In Episode 3 we met Laurie Blake for the first time, and learned of her connection to Doctor Manhattan. In the pre-comic book past they fought crime together. Laurie was once the Silk Spectre, and she had a romantic relationship with Doctor Manhattan during a period of time when he was still grappling with the dissonance between his former life as a human and his new life as a being that transcends space and time.
Although Laurie eventually moved on in her romantic life, we saw in Episode 3 that she never really got over that relationship. Decades later, she’s still calling her old flame on a phone that the public believes is a direct line to Doctor Manhattan. She also carries around that epic sex toy.
With Doctor Manhattan’s imminent reemergence, the question we’re left with is what else can the comics add to this picture?
Until we know more about where the show is headed, not much. Episode 7 raises a ton of questions about what happened to Doctor Manhattan after the comics ended. Readers were led to believe that he’d fucked off to another planet because human concerns were beneath him. The first episode of this series reinforced that idea with the Mars news report.
But we apparently didn’t have the whole picture.

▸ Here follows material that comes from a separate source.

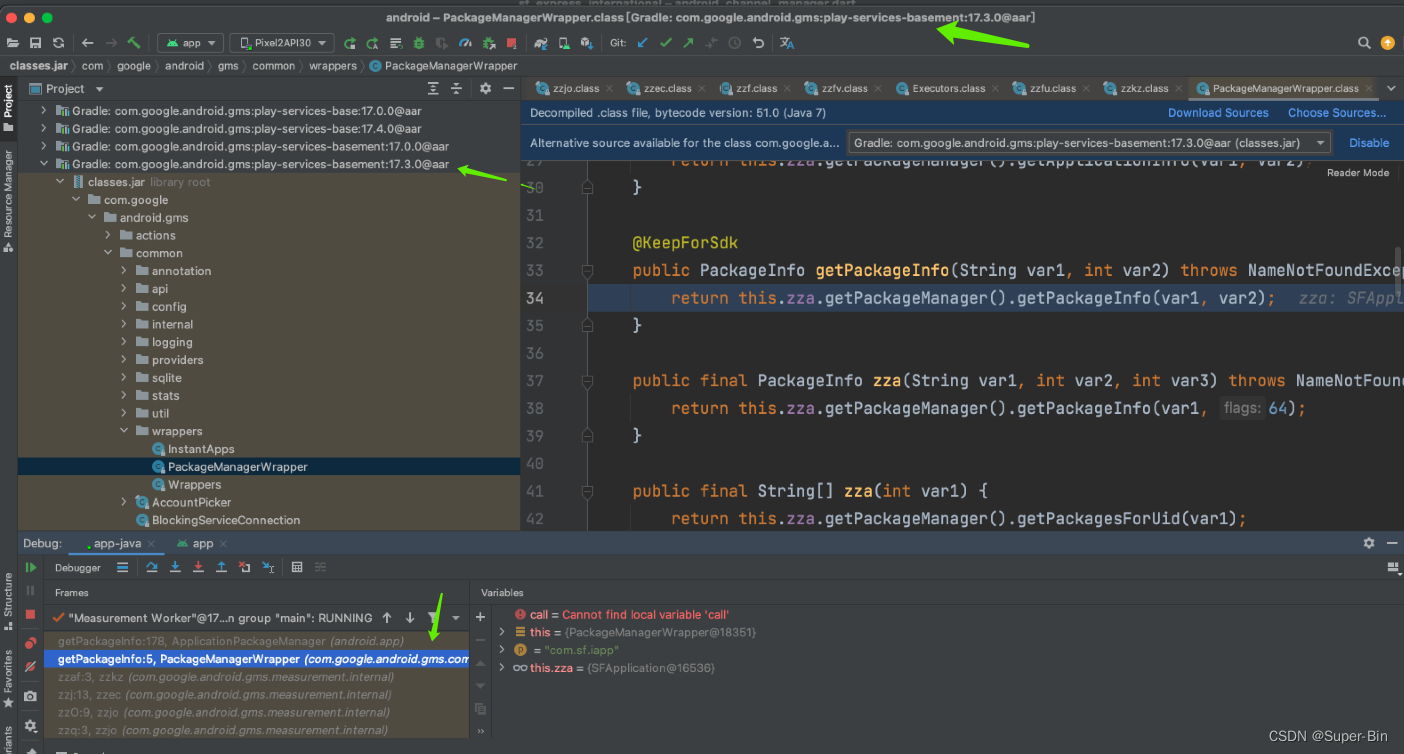
Task: Click the Resume Program icon in debug panel
Action: pos(31,568)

As much as he might have said in the past that he was over humanity, clearly there’s still something tying Doctor Manhattan to his former Earthly concerns. Is it the unfinished business of what Veidt’s actions wrought on the world? Perhaps some desire to right Earth’s path to destruction that was set in motion by Doctor Manhattan’s very existence?

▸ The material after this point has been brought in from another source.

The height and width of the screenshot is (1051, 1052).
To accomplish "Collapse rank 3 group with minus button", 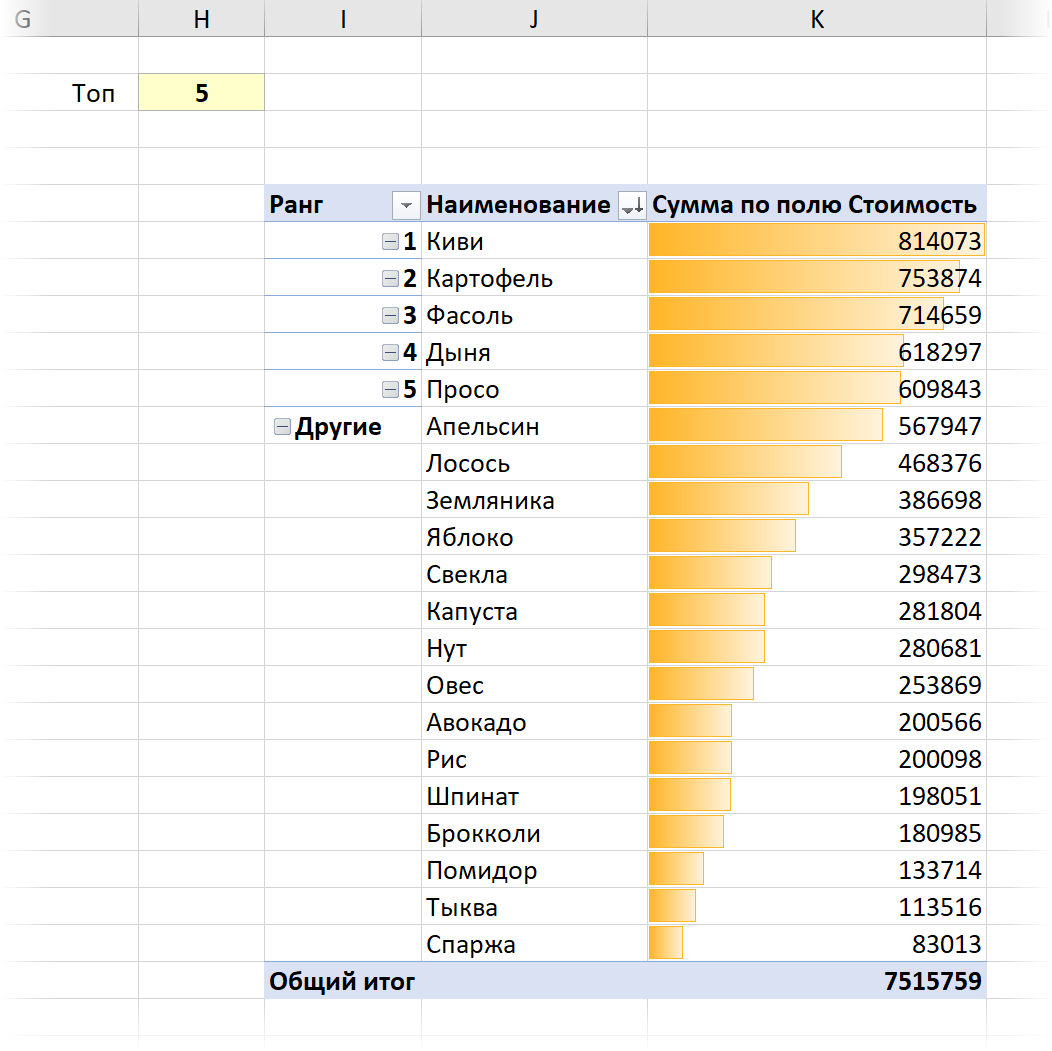I will click(390, 315).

The problem with predicting Doctor Manhattan’s behavior – and this is important to understand as he enters the HBO story – is he doesn’t think like us. We got a taste of that earlier in the season when Cal talks about death with his and Angela’s kids, explaining matter-of-factly that people just cease to exist when they die. Many have picked up on that as a distinctly Manhattan-esque perspective. (And used it to fuel “Cal is Manhattan!” theories.)
So maybe he’s taking part in all of this because some piece of him feels like his presence upset the natural course of existence. Maybe he’s doing it because Jon Osterman the human is still somewhere in there, deep down, and he’s had it with being used as a tool by Earthly interests. Or maybe, just maybe, Doctor Manhattan is simply doing what Doctor Manhattan was always meant to do.
He’s suggested as much before, in the comics. As an earlier version of Doctor Manhattan once said:
“There is no future. There is no past. Do you see? Time is simultaneous, an intricately structured jewel that humans insist on viewing one edge at a time, when the whole design is visible in every facet.”